Le 28 mai : journée de reconnaissance sur 
  le glacier cahotique, au pied de cette face Sud grandiose. Notre projet initial 
  était de gravir le majestueux éperon central, mais vues la difficulté 
  et les mauvaises conditions de neige sur le rocher, nous décidons de 
  changer notre objectif pour l’arête Est encore jamais gravie, et 
  où la difficulté semble moindre.
  Dans la partie droite de la face sud, nous repérons une possibilité 
  d’atteindre l’arête Est sans trop de difficultés. Nous 
  grimpons trois longueurs de corde d’escalade mixte très difficile 
  avec des passages de 5e degré, que nous laissons équipés 
  pour le lendemain. Ravis de notre journée nous redescendons au Camp de 
  Base.
Le 29 mai : repos. Nous passons la journée à nous reposer et à déguster cet endroit complètement magique de sauvagerie et de beauté.

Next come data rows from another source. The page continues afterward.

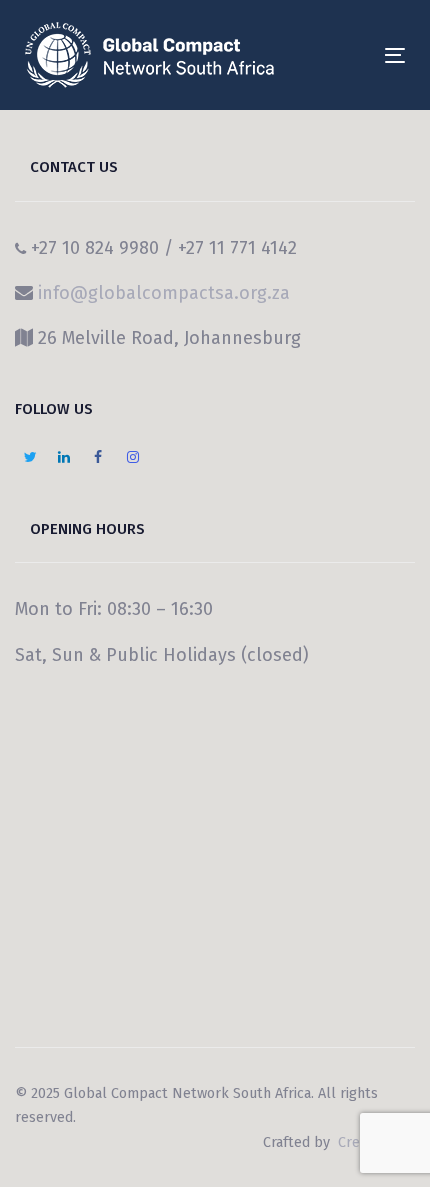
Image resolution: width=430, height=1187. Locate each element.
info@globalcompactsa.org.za (164, 293)
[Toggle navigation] (341, 55)
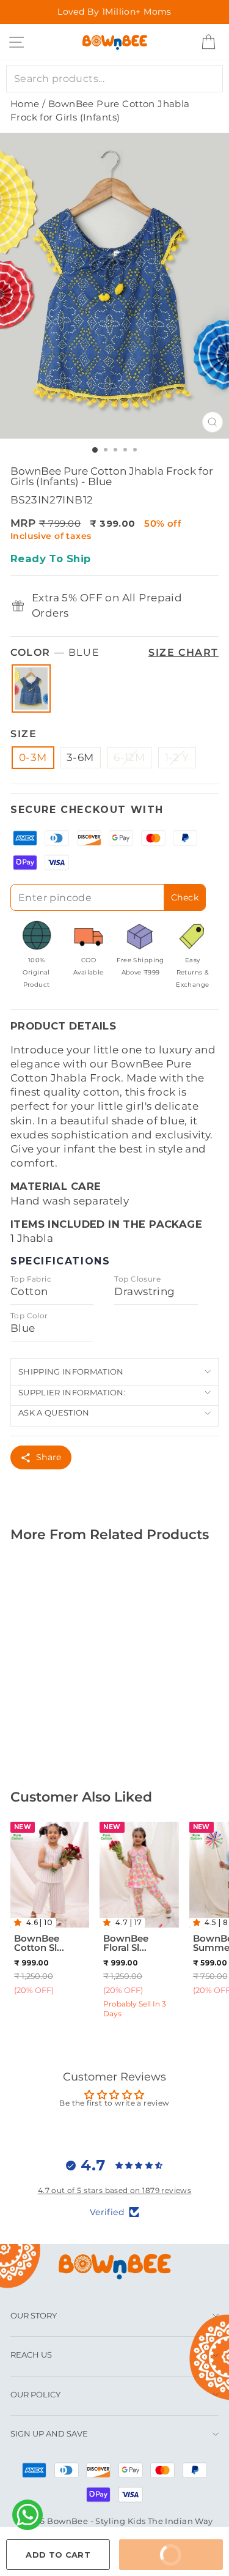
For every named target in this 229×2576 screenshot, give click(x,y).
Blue (31, 688)
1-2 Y (177, 757)
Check (184, 897)
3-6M (80, 757)
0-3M (33, 757)
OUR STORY (33, 2315)
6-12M (129, 757)
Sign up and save (49, 2433)
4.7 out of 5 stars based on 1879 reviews (115, 2190)
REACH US (31, 2354)
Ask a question (54, 1412)
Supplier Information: (72, 1392)
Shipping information (71, 1371)
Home (25, 103)
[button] (20, 1922)
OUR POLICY (35, 2394)
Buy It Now (183, 2549)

Le 30 mai : départ. A 3 heures du matin, nous 
  remontons les moraines à vive allure, malgré nos énormes 
  sacs - nous prévoyons un minimum de 4 jours pour l’ascension aller 
  et retour.
  Au lever du jour, nous sommes à l’attaque et remontons les trois 
  longueurs déjà équipées deux jours auparavant. Par 
  de petits couloirs en terrain mixte nous débouchons sur l’arête 
  Est.
  La vue sur la suite de l’arête est magnifique. A notre grande surprise, 
  nous trouvons une arête de neige en excellentes conditions et moins difficile 
  que prévue sur la partie horizontale. La progression se fait beaucoup 
  plus rapide.
  A 14 heures, nous arrivons vraiment au pied des grosses difficultés, 
  le dernier ressaut qui mène au sommet. Il nous reste 4 heures de jour. 
  Les journées étant très courtes sous ces latitudes, nous 
  décidons alors d’installer le bivouac. Il nous semble plus raisonnable 
  de partir pour lancer le dernier assaut avec une journée complète 
  devant nous.
  Nous nous installons dans la rimaye et nous découvrons une énorme 
  caverne de glace ou nous pouvons nous déplacer debout sans être 
  encordés, un bivouac de rêve comme on aimerait toujours en trouver.
Nous passons le reste de l’après-midi 
  à faire fondre de la glace à l’aide de nos réchauds 
  pour avoir un maximum d’eau pour le lendemain, à nous restaurer 
  et nous reposer. 
  Depuis notre bivouac, la vue est époustouflante. Nous contemplons ce 
  paysage grandiose et nous assistons à un coucher de soleil de toute beauté 
  sur les Chararajus et le Huascaran.
Le 31 mai au lever du jour, allégé 
  de tout notre matériel de bivouac, nous attaquons les pentes supérieures, 
  dans une neige profonde, qui ne colle pas sur la glace. La progression est lente 
  et périlleuse, il faut creuser une tranchée pour progresser et 
  pour placer les broches à glace pour les relais.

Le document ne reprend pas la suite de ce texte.